§ **ABOUT THIS TASK**:
Reply with each record repeated exactly.

[Recorded data]
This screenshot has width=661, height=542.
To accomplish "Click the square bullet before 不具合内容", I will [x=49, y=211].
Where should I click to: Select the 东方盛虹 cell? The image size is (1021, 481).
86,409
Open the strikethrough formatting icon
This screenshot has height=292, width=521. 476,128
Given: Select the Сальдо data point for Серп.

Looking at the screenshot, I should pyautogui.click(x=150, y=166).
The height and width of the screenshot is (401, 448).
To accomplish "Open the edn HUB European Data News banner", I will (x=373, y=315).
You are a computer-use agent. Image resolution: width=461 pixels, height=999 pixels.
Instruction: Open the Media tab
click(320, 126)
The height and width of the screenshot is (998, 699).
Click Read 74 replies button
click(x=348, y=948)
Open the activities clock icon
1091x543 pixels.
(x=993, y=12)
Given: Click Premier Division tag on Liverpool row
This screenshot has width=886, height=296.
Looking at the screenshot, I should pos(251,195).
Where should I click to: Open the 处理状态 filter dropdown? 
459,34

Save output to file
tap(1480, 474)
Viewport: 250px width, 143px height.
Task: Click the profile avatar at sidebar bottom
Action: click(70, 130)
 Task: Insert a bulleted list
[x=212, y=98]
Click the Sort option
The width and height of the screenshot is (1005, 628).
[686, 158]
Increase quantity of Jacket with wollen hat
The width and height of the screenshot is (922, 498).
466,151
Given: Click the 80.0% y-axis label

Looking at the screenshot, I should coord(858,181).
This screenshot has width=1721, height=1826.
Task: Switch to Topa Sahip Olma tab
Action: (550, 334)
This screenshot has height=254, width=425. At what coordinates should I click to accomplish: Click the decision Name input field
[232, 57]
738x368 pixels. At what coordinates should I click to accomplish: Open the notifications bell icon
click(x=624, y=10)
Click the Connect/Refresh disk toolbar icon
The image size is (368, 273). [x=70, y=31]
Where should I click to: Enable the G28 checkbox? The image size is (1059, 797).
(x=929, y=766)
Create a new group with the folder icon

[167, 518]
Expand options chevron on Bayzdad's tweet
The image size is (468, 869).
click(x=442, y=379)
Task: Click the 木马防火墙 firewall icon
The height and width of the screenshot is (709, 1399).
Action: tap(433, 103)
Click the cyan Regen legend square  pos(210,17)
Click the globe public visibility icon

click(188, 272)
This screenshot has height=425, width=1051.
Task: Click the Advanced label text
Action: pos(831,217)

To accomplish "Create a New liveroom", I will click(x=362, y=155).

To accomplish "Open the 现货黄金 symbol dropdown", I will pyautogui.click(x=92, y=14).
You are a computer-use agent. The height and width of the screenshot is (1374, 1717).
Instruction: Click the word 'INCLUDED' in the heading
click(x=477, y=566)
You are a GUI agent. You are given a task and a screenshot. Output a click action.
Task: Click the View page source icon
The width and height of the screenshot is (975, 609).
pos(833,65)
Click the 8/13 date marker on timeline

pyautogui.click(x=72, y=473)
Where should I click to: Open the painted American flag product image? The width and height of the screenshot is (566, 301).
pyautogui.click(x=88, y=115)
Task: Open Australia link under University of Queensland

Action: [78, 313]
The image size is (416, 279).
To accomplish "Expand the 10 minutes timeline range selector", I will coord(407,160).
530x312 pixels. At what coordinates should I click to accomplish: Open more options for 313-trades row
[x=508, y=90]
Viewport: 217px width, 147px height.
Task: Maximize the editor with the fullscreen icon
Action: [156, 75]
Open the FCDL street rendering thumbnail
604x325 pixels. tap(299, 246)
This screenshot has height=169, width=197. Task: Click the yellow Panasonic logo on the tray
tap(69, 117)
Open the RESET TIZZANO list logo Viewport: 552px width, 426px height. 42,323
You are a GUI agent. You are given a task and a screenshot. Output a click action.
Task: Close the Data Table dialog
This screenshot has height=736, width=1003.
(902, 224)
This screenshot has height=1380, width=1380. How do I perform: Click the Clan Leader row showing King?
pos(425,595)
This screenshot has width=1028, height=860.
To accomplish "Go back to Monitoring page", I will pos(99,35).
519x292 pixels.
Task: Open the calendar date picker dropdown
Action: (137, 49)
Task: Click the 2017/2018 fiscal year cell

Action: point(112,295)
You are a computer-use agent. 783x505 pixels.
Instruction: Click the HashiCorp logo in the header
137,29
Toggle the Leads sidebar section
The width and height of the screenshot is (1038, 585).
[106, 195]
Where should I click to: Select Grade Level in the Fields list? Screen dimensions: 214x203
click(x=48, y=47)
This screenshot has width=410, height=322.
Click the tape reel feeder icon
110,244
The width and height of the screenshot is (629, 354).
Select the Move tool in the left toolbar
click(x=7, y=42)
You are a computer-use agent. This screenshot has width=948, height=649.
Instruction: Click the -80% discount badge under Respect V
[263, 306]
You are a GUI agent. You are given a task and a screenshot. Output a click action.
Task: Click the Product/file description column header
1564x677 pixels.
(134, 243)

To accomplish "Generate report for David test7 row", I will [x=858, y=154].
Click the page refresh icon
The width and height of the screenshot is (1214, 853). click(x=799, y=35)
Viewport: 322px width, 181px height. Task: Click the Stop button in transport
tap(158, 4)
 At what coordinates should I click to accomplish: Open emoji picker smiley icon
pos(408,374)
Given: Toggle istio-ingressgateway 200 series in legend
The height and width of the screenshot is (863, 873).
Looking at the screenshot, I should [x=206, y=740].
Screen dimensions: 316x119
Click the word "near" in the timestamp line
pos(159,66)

§ **YOUR RESPONSE**:
This screenshot has width=661, height=542.
To accomplish "Click the square bullet before 不具合内容", I will [x=49, y=211].
Where should I click to: Select the 东方盛虹 cell? The image size is (1021, 481).
86,409
Open the strikethrough formatting icon
This screenshot has height=292, width=521. 476,128
Given: Select the Сальдо data point for Серп.

Looking at the screenshot, I should pyautogui.click(x=150, y=166).
The height and width of the screenshot is (401, 448).
To accomplish "Open the edn HUB European Data News banner", I will (x=373, y=315).
You are a computer-use agent. Image resolution: width=461 pixels, height=999 pixels.
Instruction: Open the Media tab
click(320, 126)
The height and width of the screenshot is (998, 699).
Click Read 74 replies button
click(x=348, y=948)
Open the activities clock icon
1091x543 pixels.
(x=993, y=12)
Given: Click Premier Division tag on Liverpool row
This screenshot has width=886, height=296.
Looking at the screenshot, I should pos(251,195).
Where should I click to: Open the 处理状态 filter dropdown? 
459,34

Save output to file
tap(1480, 474)
Viewport: 250px width, 143px height.
Task: Click the profile avatar at sidebar bottom
Action: click(70, 130)
 Task: Insert a bulleted list
[x=212, y=98]
Click the Sort option
The width and height of the screenshot is (1005, 628).
[686, 158]
Increase quantity of Jacket with wollen hat
The width and height of the screenshot is (922, 498).
466,151
Given: Click the 80.0% y-axis label

Looking at the screenshot, I should coord(858,181).
This screenshot has width=1721, height=1826.
Task: Switch to Topa Sahip Olma tab
Action: (550, 334)
This screenshot has height=254, width=425. At what coordinates should I click to accomplish: Click the decision Name input field
[232, 57]
738x368 pixels. At what coordinates should I click to accomplish: Open the notifications bell icon
click(x=624, y=10)
Click the Connect/Refresh disk toolbar icon
The image size is (368, 273). [x=70, y=31]
Where should I click to: Enable the G28 checkbox? The image size is (1059, 797).
(x=929, y=766)
Create a new group with the folder icon

[167, 518]
Expand options chevron on Bayzdad's tweet
The image size is (468, 869).
click(x=442, y=379)
Task: Click the 木马防火墙 firewall icon
The height and width of the screenshot is (709, 1399).
Action: tap(433, 103)
Click the cyan Regen legend square  pos(210,17)
Click the globe public visibility icon

click(188, 272)
This screenshot has height=425, width=1051.
Task: Click the Advanced label text
Action: pos(831,217)

To accomplish "Create a New liveroom", I will click(x=362, y=155).

To accomplish "Open the 现货黄金 symbol dropdown", I will pyautogui.click(x=92, y=14).
You are a computer-use agent. The height and width of the screenshot is (1374, 1717).
Instruction: Click the word 'INCLUDED' in the heading
click(x=477, y=566)
You are a GUI agent. You are given a task and a screenshot. Output a click action.
Task: Click the View page source icon
The width and height of the screenshot is (975, 609).
pos(833,65)
Click the 8/13 date marker on timeline

pyautogui.click(x=72, y=473)
Where should I click to: Open the painted American flag product image? The width and height of the screenshot is (566, 301).
pyautogui.click(x=88, y=115)
Task: Open Australia link under University of Queensland

Action: [78, 313]
The image size is (416, 279).
To accomplish "Expand the 10 minutes timeline range selector", I will coord(407,160).
530x312 pixels. At what coordinates should I click to accomplish: Open more options for 313-trades row
[x=508, y=90]
Viewport: 217px width, 147px height.
Task: Maximize the editor with the fullscreen icon
Action: [156, 75]
Open the FCDL street rendering thumbnail
604x325 pixels. tap(299, 246)
This screenshot has height=169, width=197. Task: Click the yellow Panasonic logo on the tray
tap(69, 117)
Open the RESET TIZZANO list logo Viewport: 552px width, 426px height. 42,323
You are a GUI agent. You are given a task and a screenshot. Output a click action.
Task: Close the Data Table dialog
This screenshot has height=736, width=1003.
(902, 224)
This screenshot has height=1380, width=1380. How do I perform: Click the Clan Leader row showing King?
pos(425,595)
This screenshot has width=1028, height=860.
To accomplish "Go back to Monitoring page", I will pos(99,35).
519x292 pixels.
Task: Open the calendar date picker dropdown
Action: (137, 49)
Task: Click the 2017/2018 fiscal year cell

Action: point(112,295)
You are a computer-use agent. 783x505 pixels.
Instruction: Click the HashiCorp logo in the header
137,29
Toggle the Leads sidebar section
The width and height of the screenshot is (1038, 585).
[106, 195]
Where should I click to: Select Grade Level in the Fields list? Screen dimensions: 214x203
click(x=48, y=47)
This screenshot has width=410, height=322.
Click the tape reel feeder icon
110,244
The width and height of the screenshot is (629, 354).
Select the Move tool in the left toolbar
click(x=7, y=42)
You are a computer-use agent. This screenshot has width=948, height=649.
Instruction: Click the -80% discount badge under Respect V
[263, 306]
You are a GUI agent. You are given a task and a screenshot. Output a click action.
Task: Click the Product/file description column header
1564x677 pixels.
(134, 243)

To accomplish "Generate report for David test7 row", I will [x=858, y=154].
Click the page refresh icon
The width and height of the screenshot is (1214, 853). click(x=799, y=35)
Viewport: 322px width, 181px height. Task: Click the Stop button in transport
tap(158, 4)
 At what coordinates should I click to accomplish: Open emoji picker smiley icon
pos(408,374)
Given: Toggle istio-ingressgateway 200 series in legend
The height and width of the screenshot is (863, 873).
Looking at the screenshot, I should [x=206, y=740].
Screen dimensions: 316x119
Click the word "near" in the timestamp line
pos(159,66)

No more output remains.